=== Material for this task ===

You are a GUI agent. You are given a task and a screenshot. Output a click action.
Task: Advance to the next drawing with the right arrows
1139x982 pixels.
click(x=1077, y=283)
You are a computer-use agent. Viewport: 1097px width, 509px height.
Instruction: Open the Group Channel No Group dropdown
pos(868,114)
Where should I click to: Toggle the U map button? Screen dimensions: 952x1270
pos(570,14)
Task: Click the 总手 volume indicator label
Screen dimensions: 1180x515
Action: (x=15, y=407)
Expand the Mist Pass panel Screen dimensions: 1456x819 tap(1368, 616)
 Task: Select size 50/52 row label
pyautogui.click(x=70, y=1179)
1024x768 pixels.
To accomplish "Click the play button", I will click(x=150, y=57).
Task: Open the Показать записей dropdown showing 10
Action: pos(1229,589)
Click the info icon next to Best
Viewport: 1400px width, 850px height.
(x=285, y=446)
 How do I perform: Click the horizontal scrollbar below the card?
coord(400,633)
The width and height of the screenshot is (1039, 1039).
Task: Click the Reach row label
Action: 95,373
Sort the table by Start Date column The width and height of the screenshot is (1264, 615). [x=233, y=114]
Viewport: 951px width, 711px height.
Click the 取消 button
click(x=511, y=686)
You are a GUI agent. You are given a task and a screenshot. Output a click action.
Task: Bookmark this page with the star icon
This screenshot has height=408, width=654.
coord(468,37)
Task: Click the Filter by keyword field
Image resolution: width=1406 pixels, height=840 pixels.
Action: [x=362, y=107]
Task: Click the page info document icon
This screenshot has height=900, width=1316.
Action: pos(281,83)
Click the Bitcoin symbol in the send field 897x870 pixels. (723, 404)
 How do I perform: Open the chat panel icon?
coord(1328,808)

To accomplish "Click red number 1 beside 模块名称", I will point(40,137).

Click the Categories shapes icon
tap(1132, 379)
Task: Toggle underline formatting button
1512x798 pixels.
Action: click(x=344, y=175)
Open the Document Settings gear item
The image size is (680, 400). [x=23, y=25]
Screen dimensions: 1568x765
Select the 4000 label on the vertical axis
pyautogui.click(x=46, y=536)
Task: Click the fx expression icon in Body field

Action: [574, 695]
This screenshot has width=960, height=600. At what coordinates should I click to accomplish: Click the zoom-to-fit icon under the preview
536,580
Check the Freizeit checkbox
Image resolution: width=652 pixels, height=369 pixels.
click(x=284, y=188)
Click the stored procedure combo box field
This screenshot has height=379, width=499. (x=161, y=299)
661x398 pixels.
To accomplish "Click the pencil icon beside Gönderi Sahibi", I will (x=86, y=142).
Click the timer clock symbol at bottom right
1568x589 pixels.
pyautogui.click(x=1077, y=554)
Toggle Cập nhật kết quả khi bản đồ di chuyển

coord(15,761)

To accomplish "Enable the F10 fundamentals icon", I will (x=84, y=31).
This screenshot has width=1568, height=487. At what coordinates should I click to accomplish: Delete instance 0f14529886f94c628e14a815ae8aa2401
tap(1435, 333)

===

**Task brief**
Copy all the items above, substituting "Screen size" for each occurrence of "Screen dimensions" and keeping everything else unchanged.

**Response to the exercise**
You are a GUI agent. You are given a task and a screenshot. Output a click action.
Task: Advance to the next drawing with the right arrows
1139x982 pixels.
click(x=1077, y=283)
You are a computer-use agent. Viewport: 1097px width, 509px height.
Instruction: Open the Group Channel No Group dropdown
pos(868,114)
Where should I click to: Toggle the U map button? Screen size: 952x1270
pos(570,14)
Task: Click the 总手 volume indicator label
Screen size: 1180x515
Action: (x=15, y=407)
Expand the Mist Pass panel Screen size: 1456x819 tap(1368, 616)
 Task: Select size 50/52 row label
pyautogui.click(x=70, y=1179)
1024x768 pixels.
To accomplish "Click the play button", I will click(x=150, y=57).
Task: Open the Показать записей dropdown showing 10
Action: pos(1229,589)
Click the info icon next to Best
Viewport: 1400px width, 850px height.
(x=285, y=446)
 How do I perform: Click the horizontal scrollbar below the card?
coord(400,633)
The width and height of the screenshot is (1039, 1039).
Task: Click the Reach row label
Action: 95,373
Sort the table by Start Date column The width and height of the screenshot is (1264, 615). [x=233, y=114]
Viewport: 951px width, 711px height.
Click the 取消 button
click(x=511, y=686)
You are a GUI agent. You are given a task and a screenshot. Output a click action.
Task: Bookmark this page with the star icon
This screenshot has height=408, width=654.
coord(468,37)
Task: Click the Filter by keyword field
Image resolution: width=1406 pixels, height=840 pixels.
Action: [x=362, y=107]
Task: Click the page info document icon
This screenshot has height=900, width=1316.
Action: pos(281,83)
Click the Bitcoin symbol in the send field 897x870 pixels. (723, 404)
 How do I perform: Open the chat panel icon?
coord(1328,808)

To accomplish "Click red number 1 beside 模块名称", I will point(40,137).

Click the Categories shapes icon
tap(1132, 379)
Task: Toggle underline formatting button
1512x798 pixels.
Action: click(x=344, y=175)
Open the Document Settings gear item
The image size is (680, 400). [x=23, y=25]
Screen size: 1568x765
Select the 4000 label on the vertical axis
pyautogui.click(x=46, y=536)
Task: Click the fx expression icon in Body field

Action: [574, 695]
This screenshot has width=960, height=600. At what coordinates should I click to accomplish: Click the zoom-to-fit icon under the preview
536,580
Check the Freizeit checkbox
Image resolution: width=652 pixels, height=369 pixels.
click(x=284, y=188)
Click the stored procedure combo box field
This screenshot has height=379, width=499. (x=161, y=299)
661x398 pixels.
To accomplish "Click the pencil icon beside Gönderi Sahibi", I will (x=86, y=142).
Click the timer clock symbol at bottom right
1568x589 pixels.
pyautogui.click(x=1077, y=554)
Toggle Cập nhật kết quả khi bản đồ di chuyển

coord(15,761)

To accomplish "Enable the F10 fundamentals icon", I will (x=84, y=31).
This screenshot has width=1568, height=487. At what coordinates should I click to accomplish: Delete instance 0f14529886f94c628e14a815ae8aa2401
tap(1435, 333)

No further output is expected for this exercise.